The Péclet number is defined as:

${\displaystyle \mathrm {Pe} ={\dfrac {\mbox{advective transport rate}}{\mbox{diffusive transport rate}}}}$

For mass transfer, it is defined as:

${\displaystyle \mathrm {Pe} _{L}={\frac {Lu}{D}}=\mathrm {Re} _{L}\,\mathrm {Sc} }$

For heat transfer, the Péclet number is defined as:

${\displaystyle \mathrm {Pe} _{L}={\frac {Lu}{\alpha }}=\mathrm {Re} _{L}\,\mathrm {Pr} .}$

where L is the characteristic length, u the local flow velocity, D the mass diffusion coefficient, and α the thermal diffusivity,

${\displaystyle \alpha ={\frac {k}{\rho c_{p}}}}$

where k is the thermal conductivity, ρ the density, and cp the heat capacity.

In engineering applications the Péclet number is often very large.
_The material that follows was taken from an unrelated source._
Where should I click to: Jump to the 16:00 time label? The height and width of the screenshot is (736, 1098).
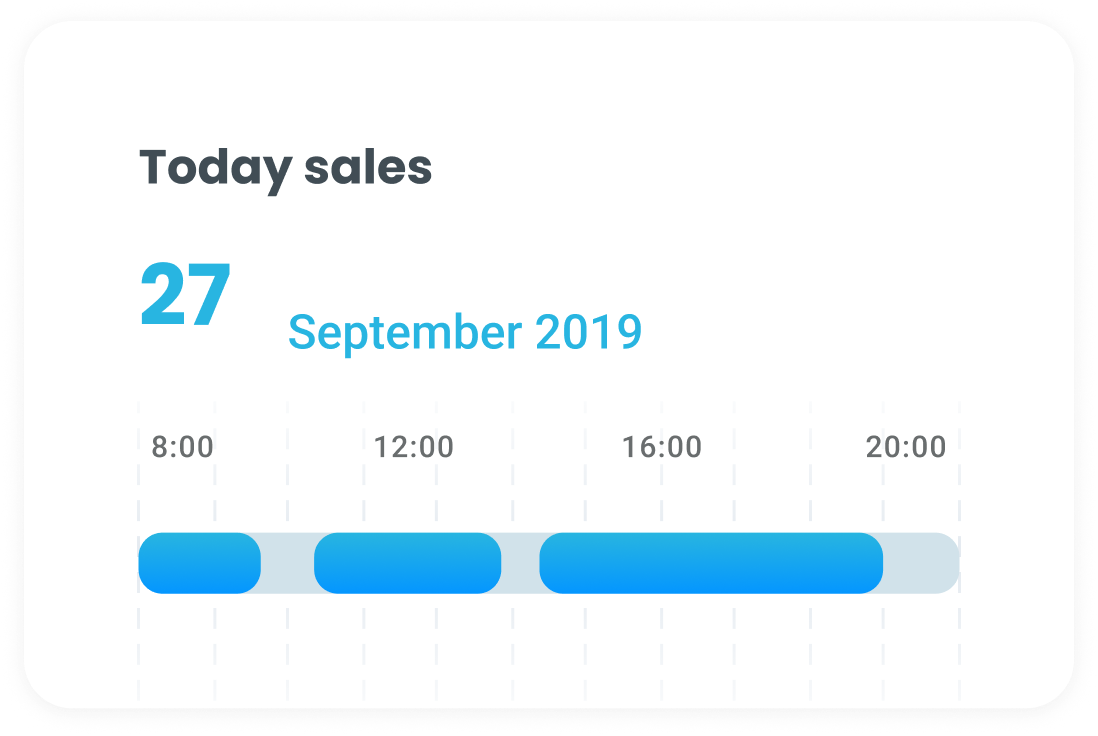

In such situations, the dependency of the flow upon downstream locations is diminished, and variables in the flow tend to become 'one-way' properties. Thus, when modelling certain situations with high Péclet numbers, simpler computational models can be adopted.[1]

A flow will often have different Péclet numbers for heat and mass. This can lead to the phenomenon of double diffusive convection.

In the context of particulate motion the Péclet number has also been called Brenner number, with symbol Br, in honour of Howard Brenner.[2]